[Stored entries]
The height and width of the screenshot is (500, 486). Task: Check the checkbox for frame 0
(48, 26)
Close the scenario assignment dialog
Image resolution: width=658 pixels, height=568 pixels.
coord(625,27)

--- About this task ---
Give back every record exactly.

--- Problem solution ---
The height and width of the screenshot is (500, 486). Task: Check the checkbox for frame 0
(48, 26)
Close the scenario assignment dialog
Image resolution: width=658 pixels, height=568 pixels.
coord(625,27)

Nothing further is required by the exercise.